Simon Ralton and Will Meehan

Building and Construction Industry Security of Payment Amendment Bill 2018 Passes Both Houses

Simon Ralton and Will Meehan

23 November, 2018

Building and construction contracts Security of payment

On 21 November 2018 the Building and Construction Industry Security of Payment Amendment Bill 2018 (NSW) (Bill) passed through both Houses of Parliament.

The amendments provided for in the Bill are not proposed to apply to existing construction contracts, but once enacted, the key reforms to the Building and Construction Industry Security of Payment Act 1999 (NSW) (Act) are:

1. Rights to progress payments

Section 8 of the Act will be amended so that the entitlement to receive a progress payment is no longer triggered by a reference date.  Instead, the entitlement to receive progress payments will arise simply by virtue of construction work being performed or related goods and services being supplied under a construction contract.

This will have implications for construction contracts under which payment claims are to be made other than on a monthly basis for example, by reference to milestone dates or on completion of the construction work.

2. Due date for payment

The time for payment from a head contractor to a subcontractor is reduced from 30 business days to 20 business (section 11(1B)(a)).  There is no proposed reduction to the time for payment from a principal to a head contractor, which will remain as 15 business days.

3. Payment claims

A person who is entitled to a progress payment will be able to serve a payment claim on and from the last day of the named month in which the construction work was first carried out (or the related goods and services were first supplied) under the construction contract and on and from the last day of each subsequent named month (section 13(1A)).  However, a construction contract can also make provision for an earlier date than the last day of the month for making a payment claim (section 13(1B)).

The Bill adds a new section 13(1C) which provides that, in the case of a construction contract that has been terminated, a payment claim may be served on and from the date of termination.  The second reading speech explains that this reform is intended to ensure that a payment claim can be made after termination and to close the loophole recognised by the High Court in Southern Han Breakfast Point Pty Ltd (in liq) v Lewence Construction Pty Ltd [2016] HCA 52.

A payment claim must state that it is made under the Act (section 13(2)(c)) returning to claimants the election to opt in to, or out of, the process under the Act.

New provisions are proposed to limit a person from making more than one payment claim each month for construction work carried out in that month except as otherwise provided in the construction contract (section 13(5)) but under section 13(6), the claimant is not prevented from:

  • serving a single payment claim in respect of more than one progress payment;
  • including in a payment claim an amount that has been the subject of a previous claim; or
  • serving a payment claim in a particular month for construction work carried out or undertaken to be carried out in a previous named month.

4. Reforms to the adjudication process

A new section 17A will enable a claimant to withdraw an adjudication application at any time before the appointment of an adjudicator or, where an adjudicator is appointed, before the application is determined.  The option to withdraw an adjudication application will assist parties to facilitate settlement of payment claims at an early stage in the adjudication process.
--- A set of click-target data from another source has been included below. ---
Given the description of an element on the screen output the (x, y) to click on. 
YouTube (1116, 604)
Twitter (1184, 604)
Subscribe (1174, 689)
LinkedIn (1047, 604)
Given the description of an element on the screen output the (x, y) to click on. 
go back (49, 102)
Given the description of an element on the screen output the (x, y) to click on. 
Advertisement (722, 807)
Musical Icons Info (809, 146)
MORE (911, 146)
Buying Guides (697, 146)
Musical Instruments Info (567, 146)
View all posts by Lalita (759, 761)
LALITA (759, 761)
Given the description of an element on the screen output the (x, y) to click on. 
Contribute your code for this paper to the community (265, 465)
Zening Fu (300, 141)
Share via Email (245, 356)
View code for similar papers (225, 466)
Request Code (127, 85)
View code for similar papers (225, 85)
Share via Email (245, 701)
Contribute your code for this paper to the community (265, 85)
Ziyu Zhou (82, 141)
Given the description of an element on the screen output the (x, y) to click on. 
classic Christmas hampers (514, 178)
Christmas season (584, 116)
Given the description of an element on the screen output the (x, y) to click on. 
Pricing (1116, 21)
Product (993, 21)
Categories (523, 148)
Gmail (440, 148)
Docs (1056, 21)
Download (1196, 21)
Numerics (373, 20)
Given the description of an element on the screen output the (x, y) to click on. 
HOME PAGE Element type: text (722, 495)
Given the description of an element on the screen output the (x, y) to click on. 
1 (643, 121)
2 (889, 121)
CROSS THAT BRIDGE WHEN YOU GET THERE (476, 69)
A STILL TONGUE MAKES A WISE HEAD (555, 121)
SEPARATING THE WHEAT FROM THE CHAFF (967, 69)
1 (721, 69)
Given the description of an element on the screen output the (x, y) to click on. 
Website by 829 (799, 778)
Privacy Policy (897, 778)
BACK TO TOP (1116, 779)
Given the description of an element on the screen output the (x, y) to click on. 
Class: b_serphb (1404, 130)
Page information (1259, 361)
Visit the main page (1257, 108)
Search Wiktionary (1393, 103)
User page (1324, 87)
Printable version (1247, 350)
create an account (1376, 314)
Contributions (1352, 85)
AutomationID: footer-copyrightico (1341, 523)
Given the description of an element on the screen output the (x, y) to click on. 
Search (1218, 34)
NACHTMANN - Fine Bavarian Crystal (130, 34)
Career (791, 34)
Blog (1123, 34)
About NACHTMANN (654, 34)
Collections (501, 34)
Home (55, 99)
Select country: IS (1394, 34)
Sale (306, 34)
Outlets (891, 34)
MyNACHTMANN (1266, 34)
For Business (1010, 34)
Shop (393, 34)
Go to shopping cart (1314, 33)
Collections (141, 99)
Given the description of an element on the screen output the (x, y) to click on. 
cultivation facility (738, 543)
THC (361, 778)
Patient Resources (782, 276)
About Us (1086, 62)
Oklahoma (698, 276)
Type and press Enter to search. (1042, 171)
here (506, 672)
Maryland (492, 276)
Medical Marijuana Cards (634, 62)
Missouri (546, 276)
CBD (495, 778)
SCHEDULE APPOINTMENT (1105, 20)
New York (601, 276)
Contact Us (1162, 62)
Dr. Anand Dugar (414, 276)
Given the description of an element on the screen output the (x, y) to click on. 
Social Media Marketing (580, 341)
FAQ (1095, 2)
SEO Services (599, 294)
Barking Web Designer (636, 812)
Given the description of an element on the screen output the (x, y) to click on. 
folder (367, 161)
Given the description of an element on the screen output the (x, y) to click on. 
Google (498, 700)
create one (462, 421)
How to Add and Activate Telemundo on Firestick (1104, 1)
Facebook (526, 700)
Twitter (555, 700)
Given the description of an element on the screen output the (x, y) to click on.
If the adjudicator has been appointed, the withdrawal by the claimant will not have effect if the respondent objects and the adjudicator finds it is in the interests of justice to uphold the objection.

The Bill also includes a provision that enables the Supreme Court to set aside the whole or any part of an adjudicator’s determination affected by jurisdictional error and uphold any remaining part of the determination (section 32A).

An adjudicator will be required to determine an adjudication application within 10 business days after either the response is lodged or, if the response is not lodged, the end of the period within which the respondent is entitled to lodge a response (section 21(3)(a)).  Previously the adjudicator was to determine the adjudication application within 10 business days after the date on which the adjudicator notified the claimant and the respondent as to his or her acceptance of the application.  The claimant and the respondent may still agree to further time for making the determination under section 21(3)(b).

A code of practice to be observed by authorised nominating authorities in relation to their activities under the Act may be ordered by the Minister and will take effect on the date the order is published on the NSW legislation website or such later date specifying commencement (section 28A).

5. Other reforms

Other noteworthy reforms include:

  • provision for regulation to be made dealing with inspection of records in connection with a trust account by a subcontractor entitled to retention money (section 12A(3)(b));
  • increased penalties for offences, including offences in regards to the provision of supporting statements with payment claims;
  • making directors and other officers of a corporation personally liable for the commission of corporate offences under the Act;
  • corporations in liquidation will not be able to serve payment claims or take action to enforce a payment claim (section 32B);
  • the introduction of new part 3A which confers investigation and enforcement powers to authorised officers; and
  • a provision stating that the regulations may prescribe information that is required to be provided to a subcontractor when entering into a construction contract.

The Bill is currently awaiting assent and will likely become legislation and commence on a day or days to be appointed by proclamation.